◆ To do: Render every line of the records below as a JSON list of strings, one string per line, with blank lines omitted.

◆ Exercise materials:

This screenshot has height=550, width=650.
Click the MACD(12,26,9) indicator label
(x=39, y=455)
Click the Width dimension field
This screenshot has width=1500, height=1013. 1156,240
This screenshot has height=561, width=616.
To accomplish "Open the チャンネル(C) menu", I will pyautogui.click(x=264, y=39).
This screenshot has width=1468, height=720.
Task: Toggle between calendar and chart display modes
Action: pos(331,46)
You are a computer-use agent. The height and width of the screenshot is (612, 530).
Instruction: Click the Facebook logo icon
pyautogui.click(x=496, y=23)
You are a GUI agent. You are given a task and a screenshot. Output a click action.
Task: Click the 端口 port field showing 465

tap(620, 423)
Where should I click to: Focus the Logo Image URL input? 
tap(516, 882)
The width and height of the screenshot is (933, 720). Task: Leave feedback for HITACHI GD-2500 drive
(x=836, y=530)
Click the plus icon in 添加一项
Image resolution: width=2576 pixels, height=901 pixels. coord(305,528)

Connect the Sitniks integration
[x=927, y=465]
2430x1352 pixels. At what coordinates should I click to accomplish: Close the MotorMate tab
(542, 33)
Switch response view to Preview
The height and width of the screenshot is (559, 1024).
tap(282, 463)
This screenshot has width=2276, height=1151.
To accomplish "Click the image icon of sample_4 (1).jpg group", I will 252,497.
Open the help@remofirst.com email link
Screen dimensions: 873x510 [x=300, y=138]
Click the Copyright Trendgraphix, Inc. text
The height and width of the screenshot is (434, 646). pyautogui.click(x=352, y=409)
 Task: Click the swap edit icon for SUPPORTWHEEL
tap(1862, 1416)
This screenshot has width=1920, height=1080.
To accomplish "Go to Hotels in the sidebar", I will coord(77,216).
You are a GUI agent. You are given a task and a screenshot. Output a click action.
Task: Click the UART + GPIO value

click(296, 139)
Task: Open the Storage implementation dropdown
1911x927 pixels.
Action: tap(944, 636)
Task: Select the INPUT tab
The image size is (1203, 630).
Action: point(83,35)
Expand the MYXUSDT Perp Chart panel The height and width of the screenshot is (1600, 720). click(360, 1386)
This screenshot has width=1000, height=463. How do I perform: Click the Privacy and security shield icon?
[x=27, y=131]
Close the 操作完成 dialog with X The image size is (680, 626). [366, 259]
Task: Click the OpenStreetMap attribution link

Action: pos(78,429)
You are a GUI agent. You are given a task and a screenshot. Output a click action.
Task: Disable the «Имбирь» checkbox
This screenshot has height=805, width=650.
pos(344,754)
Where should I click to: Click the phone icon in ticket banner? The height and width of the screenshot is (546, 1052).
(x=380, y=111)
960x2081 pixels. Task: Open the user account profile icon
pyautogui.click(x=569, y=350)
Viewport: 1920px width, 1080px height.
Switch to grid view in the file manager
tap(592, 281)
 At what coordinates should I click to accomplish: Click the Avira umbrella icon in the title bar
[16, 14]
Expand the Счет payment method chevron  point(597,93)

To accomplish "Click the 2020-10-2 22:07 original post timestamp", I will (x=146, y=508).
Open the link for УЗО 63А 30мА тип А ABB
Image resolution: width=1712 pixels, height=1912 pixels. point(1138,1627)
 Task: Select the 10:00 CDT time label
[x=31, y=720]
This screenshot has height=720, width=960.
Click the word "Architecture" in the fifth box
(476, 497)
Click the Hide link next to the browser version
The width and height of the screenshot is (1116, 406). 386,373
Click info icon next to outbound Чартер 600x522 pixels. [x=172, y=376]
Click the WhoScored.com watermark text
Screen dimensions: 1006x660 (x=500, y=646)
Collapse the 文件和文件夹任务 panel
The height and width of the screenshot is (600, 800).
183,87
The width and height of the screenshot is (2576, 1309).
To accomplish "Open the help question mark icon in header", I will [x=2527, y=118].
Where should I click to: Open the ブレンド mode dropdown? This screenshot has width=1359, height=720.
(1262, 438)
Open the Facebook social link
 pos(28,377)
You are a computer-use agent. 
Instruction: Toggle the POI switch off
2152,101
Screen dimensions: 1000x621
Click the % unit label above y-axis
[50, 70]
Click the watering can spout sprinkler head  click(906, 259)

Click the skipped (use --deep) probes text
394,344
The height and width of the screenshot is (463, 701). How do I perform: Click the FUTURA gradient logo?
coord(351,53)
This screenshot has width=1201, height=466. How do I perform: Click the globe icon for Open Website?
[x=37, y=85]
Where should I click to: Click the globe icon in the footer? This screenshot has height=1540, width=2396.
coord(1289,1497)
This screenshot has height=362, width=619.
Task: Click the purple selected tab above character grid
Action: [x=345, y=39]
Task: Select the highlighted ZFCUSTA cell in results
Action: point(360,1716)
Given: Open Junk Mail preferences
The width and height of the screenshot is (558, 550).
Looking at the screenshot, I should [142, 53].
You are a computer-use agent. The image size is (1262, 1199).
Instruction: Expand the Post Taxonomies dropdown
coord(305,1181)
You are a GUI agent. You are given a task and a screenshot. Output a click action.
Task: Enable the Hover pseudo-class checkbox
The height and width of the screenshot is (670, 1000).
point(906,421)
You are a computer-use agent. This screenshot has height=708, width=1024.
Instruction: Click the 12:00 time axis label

◆ Full response:
[
  "This screenshot has height=550, width=650.",
  "Click the MACD(12,26,9) indicator label",
  "(x=39, y=455)",
  "Click the Width dimension field",
  "This screenshot has width=1500, height=1013. 1156,240",
  "This screenshot has height=561, width=616.",
  "To accomplish \"Open the チャンネル(C) menu\", I will pyautogui.click(x=264, y=39).",
  "This screenshot has width=1468, height=720.",
  "Task: Toggle between calendar and chart display modes",
  "Action: pos(331,46)",
  "You are a computer-use agent. The height and width of the screenshot is (612, 530).",
  "Instruction: Click the Facebook logo icon",
  "pyautogui.click(x=496, y=23)",
  "You are a GUI agent. You are given a task and a screenshot. Output a click action.",
  "Task: Click the 端口 port field showing 465",
  "tap(620, 423)",
  "Where should I click to: Focus the Logo Image URL input? ",
  "tap(516, 882)",
  "The width and height of the screenshot is (933, 720). Task: Leave feedback for HITACHI GD-2500 drive",
  "(x=836, y=530)",
  "Click the plus icon in 添加一项",
  "Image resolution: width=2576 pixels, height=901 pixels. coord(305,528)",
  "Connect the Sitniks integration",
  "[x=927, y=465]",
  "2430x1352 pixels. At what coordinates should I click to accomplish: Close the MotorMate tab",
  "(542, 33)",
  "Switch response view to Preview",
  "The height and width of the screenshot is (559, 1024).",
  "tap(282, 463)",
  "This screenshot has width=2276, height=1151.",
  "To accomplish \"Click the image icon of sample_4 (1).jpg group\", I will 252,497.",
  "Open the help@remofirst.com email link",
  "Screen dimensions: 873x510 [x=300, y=138]",
  "Click the Copyright Trendgraphix, Inc. text",
  "The height and width of the screenshot is (434, 646). pyautogui.click(x=352, y=409)",
  " Task: Click the swap edit icon for SUPPORTWHEEL",
  "tap(1862, 1416)",
  "This screenshot has width=1920, height=1080.",
  "To accomplish \"Go to Hotels in the sidebar\", I will coord(77,216).",
  "You are a GUI agent. You are given a task and a screenshot. Output a click action.",
  "Task: Click the UART + GPIO value",
  "click(296, 139)",
  "Task: Open the Storage implementation dropdown",
  "1911x927 pixels.",
  "Action: tap(944, 636)",
  "Task: Select the INPUT tab",
  "The image size is (1203, 630).",
  "Action: point(83,35)",
  "Expand the MYXUSDT Perp Chart panel The height and width of the screenshot is (1600, 720). click(360, 1386)",
  "This screenshot has width=1000, height=463. How do I perform: Click the Privacy and security shield icon?",
  "[x=27, y=131]",
  "Close the 操作完成 dialog with X The image size is (680, 626). [366, 259]",
  "Task: Click the OpenStreetMap attribution link",
  "Action: pos(78,429)",
  "You are a GUI agent. You are given a task and a screenshot. Output a click action.",
  "Task: Disable the «Имбирь» checkbox",
  "This screenshot has height=805, width=650.",
  "pos(344,754)",
  "Where should I click to: Click the phone icon in ticket banner? The height and width of the screenshot is (546, 1052).",
  "(x=380, y=111)",
  "960x2081 pixels. Task: Open the user account profile icon",
  "pyautogui.click(x=569, y=350)",
  "Viewport: 1920px width, 1080px height.",
  "Switch to grid view in the file manager",
  "tap(592, 281)",
  " At what coordinates should I click to accomplish: Click the Avira umbrella icon in the title bar",
  "[16, 14]",
  "Expand the Счет payment method chevron  point(597,93)",
  "To accomplish \"Click the 2020-10-2 22:07 original post timestamp\", I will (x=146, y=508).",
  "Open the link for УЗО 63А 30мА тип А ABB",
  "Image resolution: width=1712 pixels, height=1912 pixels. point(1138,1627)",
  " Task: Select the 10:00 CDT time label",
  "[x=31, y=720]",
  "This screenshot has height=720, width=960.",
  "Click the word \"Architecture\" in the fifth box",
  "(476, 497)",
  "Click the Hide link next to the browser version",
  "The width and height of the screenshot is (1116, 406). 386,373",
  "Click info icon next to outbound Чартер 600x522 pixels. [x=172, y=376]",
  "Click the WhoScored.com watermark text",
  "Screen dimensions: 1006x660 (x=500, y=646)",
  "Collapse the 文件和文件夹任务 panel",
  "The height and width of the screenshot is (600, 800).",
  "183,87",
  "The width and height of the screenshot is (2576, 1309).",
  "To accomplish \"Open the help question mark icon in header\", I will [x=2527, y=118].",
  "Where should I click to: Open the ブレンド mode dropdown? This screenshot has width=1359, height=720.",
  "(1262, 438)",
  "Open the Facebook social link",
  " pos(28,377)",
  "You are a computer-use agent. ",
  "Instruction: Toggle the POI switch off",
  "2152,101",
  "Screen dimensions: 1000x621",
  "Click the % unit label above y-axis",
  "[50, 70]",
  "Click the watering can spout sprinkler head  click(906, 259)",
  "Click the skipped (use --deep) probes text",
  "394,344",
  "The height and width of the screenshot is (463, 701). How do I perform: Click the FUTURA gradient logo?",
  "coord(351,53)",
  "This screenshot has width=1201, height=466. How do I perform: Click the globe icon for Open Website?",
  "[x=37, y=85]",
  "Where should I click to: Click the globe icon in the footer? This screenshot has height=1540, width=2396.",
  "coord(1289,1497)",
  "This screenshot has height=362, width=619.",
  "Task: Click the purple selected tab above character grid",
  "Action: [x=345, y=39]",
  "Task: Select the highlighted ZFCUSTA cell in results",
  "Action: point(360,1716)",
  "Given: Open Junk Mail preferences",
  "The width and height of the screenshot is (558, 550).",
  "Looking at the screenshot, I should [142, 53].",
  "You are a computer-use agent. The image size is (1262, 1199).",
  "Instruction: Expand the Post Taxonomies dropdown",
  "coord(305,1181)",
  "You are a GUI agent. You are given a task and a screenshot. Output a click action.",
  "Task: Enable the Hover pseudo-class checkbox",
  "The height and width of the screenshot is (670, 1000).",
  "point(906,421)",
  "You are a computer-use agent. This screenshot has height=708, width=1024.",
  "Instruction: Click the 12:00 time axis label"
]